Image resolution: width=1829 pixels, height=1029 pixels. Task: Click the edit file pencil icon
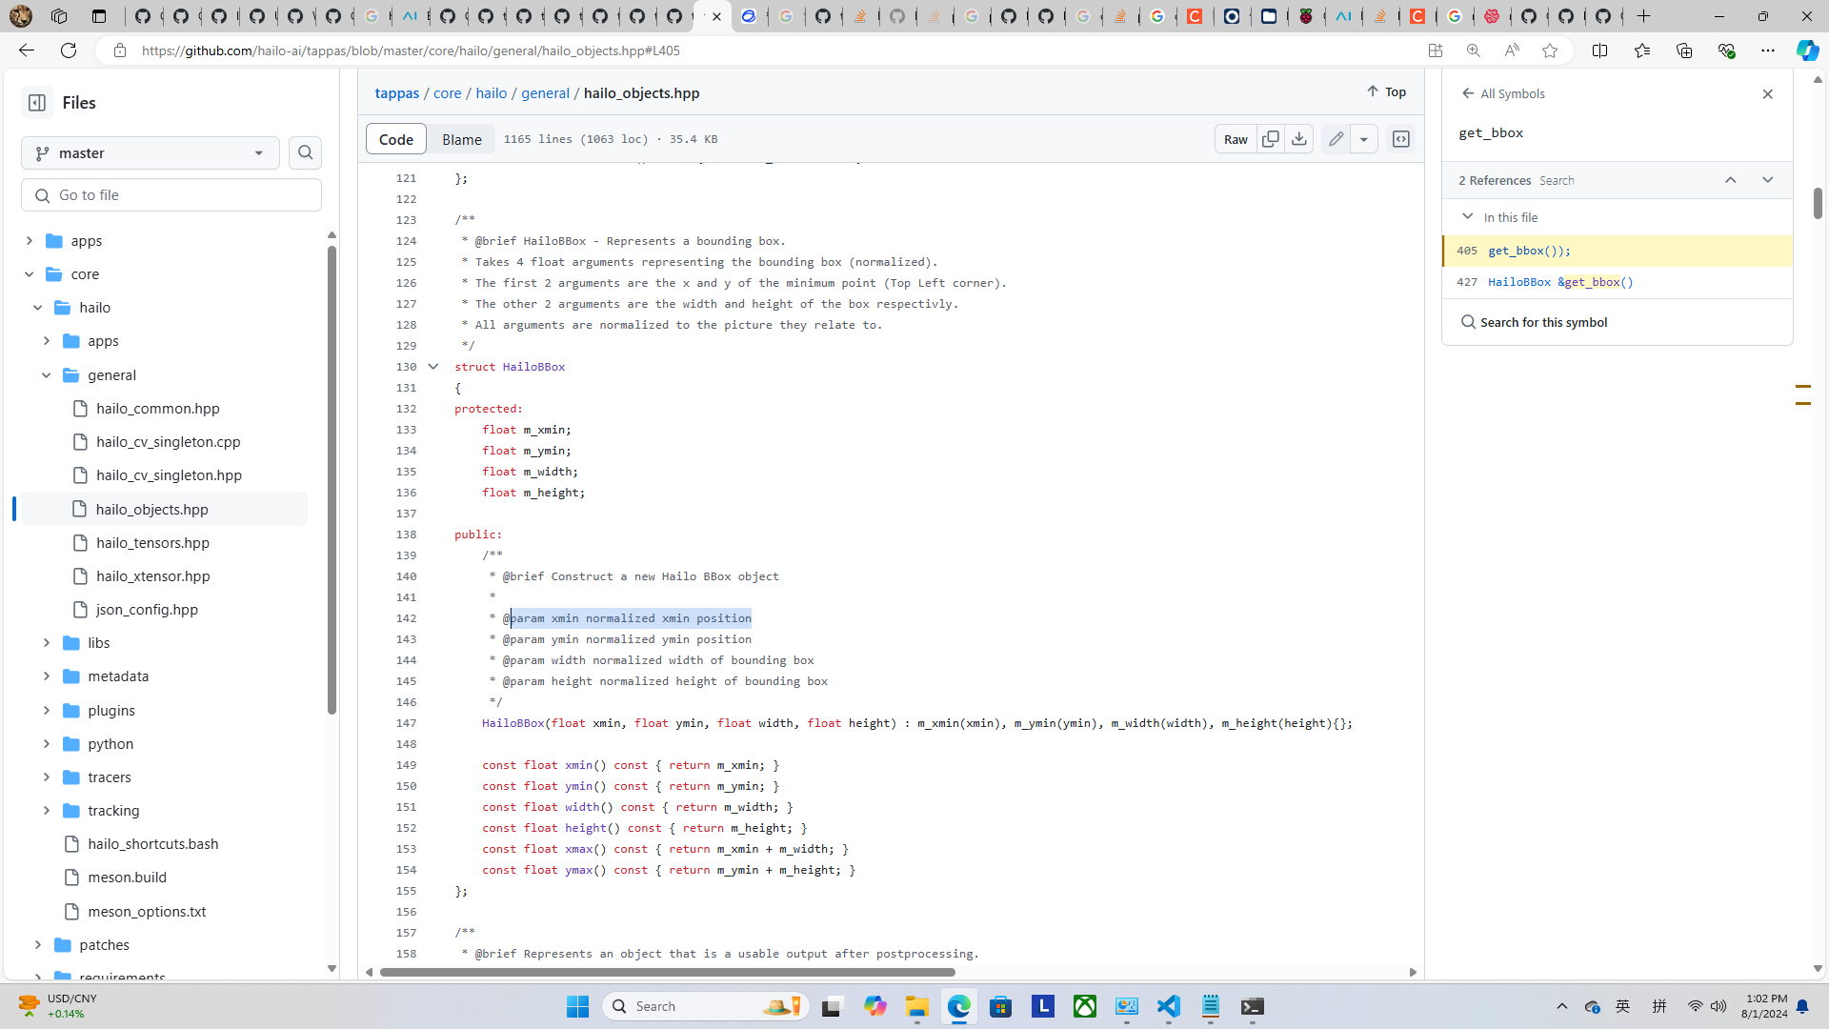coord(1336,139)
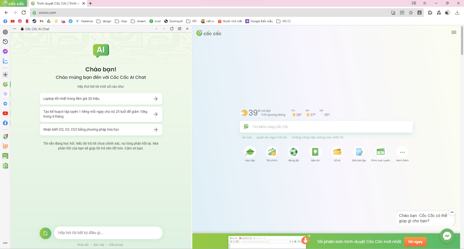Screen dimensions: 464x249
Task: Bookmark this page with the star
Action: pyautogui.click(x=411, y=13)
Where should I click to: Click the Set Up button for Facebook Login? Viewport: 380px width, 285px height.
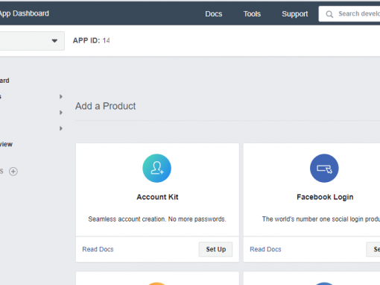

> [WHAT YOU WILL DO]: Can you copy the data above line for line, leaving the pictures out?

> [SOLVED EXERCISE]:
Image resolution: width=1829 pixels, height=1029 pixels. Task: Click the edit file pencil icon
coord(1336,139)
Screen dimensions: 464x249
Task: Bookmark this page with the star
Action: pyautogui.click(x=411, y=13)
Where should I click to: Click the Set Up button for Facebook Login? Viewport: 380px width, 285px height.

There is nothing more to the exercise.